Usually the logistic function fc(x) = cx(1-x) is used to model population changes, and so the parameter c is taken positive. But if we allow for negative c values, we get two "copies" of the usual orbit diagram. The "copy" on the right is the "usual one" seen in illustrations. This image was created by iterating the critical number 1/2. |
Here's a superimposition of the bifurcation diagram (through period 4) on the
"right side" of the orbit diagram. Periodic
points are colored according to the slope of fcn.
Attracting periodic points are colored yellow (slopes from -1 to 0) or orange (0 to +1) in the image.
A repelling periodic point is colored blue if the slope of
fcn(p) is less than -1 and fuschia if it's greater than +1.

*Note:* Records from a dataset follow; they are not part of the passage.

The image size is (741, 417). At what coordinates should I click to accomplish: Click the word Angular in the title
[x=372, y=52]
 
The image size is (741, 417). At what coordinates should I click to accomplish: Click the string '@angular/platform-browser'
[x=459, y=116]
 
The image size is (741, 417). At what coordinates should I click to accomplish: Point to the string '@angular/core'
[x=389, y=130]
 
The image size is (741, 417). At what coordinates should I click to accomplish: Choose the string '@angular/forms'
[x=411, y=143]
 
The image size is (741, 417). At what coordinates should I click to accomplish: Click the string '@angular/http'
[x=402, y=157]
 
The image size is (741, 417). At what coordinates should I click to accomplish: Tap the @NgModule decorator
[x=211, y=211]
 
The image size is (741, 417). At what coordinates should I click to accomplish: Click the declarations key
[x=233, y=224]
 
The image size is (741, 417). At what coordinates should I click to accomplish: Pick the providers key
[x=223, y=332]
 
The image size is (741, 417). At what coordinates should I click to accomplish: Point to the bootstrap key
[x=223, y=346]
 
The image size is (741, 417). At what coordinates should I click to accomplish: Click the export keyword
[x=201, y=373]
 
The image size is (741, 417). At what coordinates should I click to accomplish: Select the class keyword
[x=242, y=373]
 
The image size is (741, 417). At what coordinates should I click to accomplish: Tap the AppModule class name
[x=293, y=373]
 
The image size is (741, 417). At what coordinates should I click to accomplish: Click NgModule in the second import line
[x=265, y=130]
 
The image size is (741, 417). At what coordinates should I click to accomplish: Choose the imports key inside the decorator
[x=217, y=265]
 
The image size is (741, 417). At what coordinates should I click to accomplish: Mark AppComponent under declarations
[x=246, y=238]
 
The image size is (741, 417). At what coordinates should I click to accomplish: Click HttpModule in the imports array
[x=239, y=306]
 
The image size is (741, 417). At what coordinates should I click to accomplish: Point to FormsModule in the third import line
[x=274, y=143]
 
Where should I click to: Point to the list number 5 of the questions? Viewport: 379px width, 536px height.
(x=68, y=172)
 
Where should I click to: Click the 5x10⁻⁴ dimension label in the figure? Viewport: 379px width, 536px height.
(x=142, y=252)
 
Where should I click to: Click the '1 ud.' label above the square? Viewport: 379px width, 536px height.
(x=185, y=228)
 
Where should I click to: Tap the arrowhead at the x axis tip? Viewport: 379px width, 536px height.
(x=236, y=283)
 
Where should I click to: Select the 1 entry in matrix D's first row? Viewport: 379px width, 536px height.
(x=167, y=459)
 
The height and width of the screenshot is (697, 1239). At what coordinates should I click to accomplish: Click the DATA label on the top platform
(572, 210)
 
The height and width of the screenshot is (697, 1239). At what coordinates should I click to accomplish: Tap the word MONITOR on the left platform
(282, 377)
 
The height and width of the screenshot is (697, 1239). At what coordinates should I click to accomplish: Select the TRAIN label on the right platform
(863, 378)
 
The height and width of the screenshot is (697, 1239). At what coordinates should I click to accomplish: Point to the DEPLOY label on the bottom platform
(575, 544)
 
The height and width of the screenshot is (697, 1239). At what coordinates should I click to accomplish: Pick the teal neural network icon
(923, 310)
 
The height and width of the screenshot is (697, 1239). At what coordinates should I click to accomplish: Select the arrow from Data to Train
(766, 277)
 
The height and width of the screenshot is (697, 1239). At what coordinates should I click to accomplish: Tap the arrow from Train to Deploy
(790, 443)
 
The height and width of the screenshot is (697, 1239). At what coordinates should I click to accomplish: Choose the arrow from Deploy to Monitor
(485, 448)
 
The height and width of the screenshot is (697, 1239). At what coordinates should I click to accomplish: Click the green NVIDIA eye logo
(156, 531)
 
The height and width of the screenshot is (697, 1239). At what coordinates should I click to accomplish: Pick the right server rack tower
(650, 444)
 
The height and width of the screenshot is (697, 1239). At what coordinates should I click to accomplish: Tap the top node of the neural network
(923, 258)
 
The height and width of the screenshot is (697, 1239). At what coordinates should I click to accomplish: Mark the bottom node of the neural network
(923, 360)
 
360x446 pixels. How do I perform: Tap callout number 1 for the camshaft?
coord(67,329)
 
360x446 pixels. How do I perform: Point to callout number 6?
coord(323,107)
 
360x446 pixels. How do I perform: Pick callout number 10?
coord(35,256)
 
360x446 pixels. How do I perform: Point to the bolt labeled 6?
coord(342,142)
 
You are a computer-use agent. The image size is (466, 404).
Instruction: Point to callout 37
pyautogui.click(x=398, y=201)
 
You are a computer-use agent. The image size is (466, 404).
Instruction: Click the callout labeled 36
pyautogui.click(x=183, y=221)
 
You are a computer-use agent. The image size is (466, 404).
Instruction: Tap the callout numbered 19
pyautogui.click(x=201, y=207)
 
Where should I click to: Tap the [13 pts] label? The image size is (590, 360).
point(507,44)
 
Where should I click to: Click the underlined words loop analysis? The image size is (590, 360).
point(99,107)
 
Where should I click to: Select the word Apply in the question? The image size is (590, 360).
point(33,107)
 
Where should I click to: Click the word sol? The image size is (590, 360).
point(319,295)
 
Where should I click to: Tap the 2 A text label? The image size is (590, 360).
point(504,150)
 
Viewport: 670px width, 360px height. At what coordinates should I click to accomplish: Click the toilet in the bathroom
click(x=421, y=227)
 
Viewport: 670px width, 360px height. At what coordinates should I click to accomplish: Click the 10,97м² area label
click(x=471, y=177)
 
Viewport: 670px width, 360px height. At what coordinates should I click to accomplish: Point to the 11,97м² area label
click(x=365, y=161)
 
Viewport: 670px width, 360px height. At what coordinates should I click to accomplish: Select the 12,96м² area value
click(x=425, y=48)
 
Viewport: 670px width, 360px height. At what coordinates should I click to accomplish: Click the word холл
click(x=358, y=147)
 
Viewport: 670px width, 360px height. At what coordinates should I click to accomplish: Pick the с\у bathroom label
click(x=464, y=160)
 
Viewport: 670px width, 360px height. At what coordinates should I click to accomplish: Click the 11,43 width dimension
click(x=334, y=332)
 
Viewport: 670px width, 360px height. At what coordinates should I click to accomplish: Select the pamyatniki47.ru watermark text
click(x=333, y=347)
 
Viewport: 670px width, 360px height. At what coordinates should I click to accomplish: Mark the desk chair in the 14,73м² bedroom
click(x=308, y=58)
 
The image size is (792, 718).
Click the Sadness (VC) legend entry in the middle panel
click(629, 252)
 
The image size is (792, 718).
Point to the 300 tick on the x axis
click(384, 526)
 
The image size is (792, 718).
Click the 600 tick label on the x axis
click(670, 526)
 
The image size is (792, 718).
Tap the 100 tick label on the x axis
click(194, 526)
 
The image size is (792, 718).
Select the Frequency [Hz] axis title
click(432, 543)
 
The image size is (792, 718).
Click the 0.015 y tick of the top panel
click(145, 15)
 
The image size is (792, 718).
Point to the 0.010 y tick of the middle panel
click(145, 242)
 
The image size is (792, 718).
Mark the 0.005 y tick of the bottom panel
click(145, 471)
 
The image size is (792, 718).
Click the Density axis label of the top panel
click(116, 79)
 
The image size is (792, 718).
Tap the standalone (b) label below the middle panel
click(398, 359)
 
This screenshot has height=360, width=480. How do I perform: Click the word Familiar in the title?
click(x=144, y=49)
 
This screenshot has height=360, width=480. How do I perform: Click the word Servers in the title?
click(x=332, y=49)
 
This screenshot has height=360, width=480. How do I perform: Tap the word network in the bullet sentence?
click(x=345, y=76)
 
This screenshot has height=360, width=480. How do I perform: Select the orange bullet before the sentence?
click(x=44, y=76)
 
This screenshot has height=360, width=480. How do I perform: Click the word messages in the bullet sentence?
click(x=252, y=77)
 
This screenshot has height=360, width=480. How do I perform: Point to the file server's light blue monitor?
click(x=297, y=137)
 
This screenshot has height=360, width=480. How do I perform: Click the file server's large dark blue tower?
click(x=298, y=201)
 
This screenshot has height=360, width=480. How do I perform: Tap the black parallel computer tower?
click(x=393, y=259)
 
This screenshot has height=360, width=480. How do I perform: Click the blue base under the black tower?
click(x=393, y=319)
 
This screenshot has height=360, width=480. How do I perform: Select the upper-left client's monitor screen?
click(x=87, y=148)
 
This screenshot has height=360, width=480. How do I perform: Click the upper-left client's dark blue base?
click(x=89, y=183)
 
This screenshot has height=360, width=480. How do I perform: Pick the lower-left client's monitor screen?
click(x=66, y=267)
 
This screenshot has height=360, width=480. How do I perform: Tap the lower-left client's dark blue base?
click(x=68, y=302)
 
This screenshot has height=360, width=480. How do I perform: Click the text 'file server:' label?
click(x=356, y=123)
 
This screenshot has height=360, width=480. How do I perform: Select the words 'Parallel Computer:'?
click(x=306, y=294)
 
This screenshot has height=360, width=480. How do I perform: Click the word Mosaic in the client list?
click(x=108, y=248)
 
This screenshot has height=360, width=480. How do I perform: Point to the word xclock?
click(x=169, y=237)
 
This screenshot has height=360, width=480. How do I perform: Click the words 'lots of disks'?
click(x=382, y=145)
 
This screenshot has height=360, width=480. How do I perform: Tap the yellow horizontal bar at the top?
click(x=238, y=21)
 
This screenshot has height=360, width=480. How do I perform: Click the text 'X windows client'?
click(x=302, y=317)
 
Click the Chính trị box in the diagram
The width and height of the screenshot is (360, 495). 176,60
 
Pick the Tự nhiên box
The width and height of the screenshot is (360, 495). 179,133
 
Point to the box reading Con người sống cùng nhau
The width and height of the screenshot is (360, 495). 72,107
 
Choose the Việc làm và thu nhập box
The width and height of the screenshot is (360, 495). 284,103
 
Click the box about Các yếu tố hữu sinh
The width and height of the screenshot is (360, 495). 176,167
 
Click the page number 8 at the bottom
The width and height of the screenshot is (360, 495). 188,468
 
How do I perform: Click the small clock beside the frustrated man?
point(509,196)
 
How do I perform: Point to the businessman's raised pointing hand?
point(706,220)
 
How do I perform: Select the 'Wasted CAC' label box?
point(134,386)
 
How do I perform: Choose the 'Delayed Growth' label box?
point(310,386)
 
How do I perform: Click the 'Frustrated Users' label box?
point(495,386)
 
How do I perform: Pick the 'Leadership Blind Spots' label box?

An interesting feature of the logistic function is that it sports a transcritical bifurcation at c=1, marked inside the orange oval. There are two intersecting curves of fixed points. At c=1, they "exchange" their attracting/repelling natures. Curves on the bifurcation diagram are colored by prime period and automatically labeled by my program. |
Here's a superimposition of the bifurcation diagram (through period 4)
on "both sides" of the orbit diagram. Curves on the bifurcation diagram are colored by prime period and automatically labeled by my program.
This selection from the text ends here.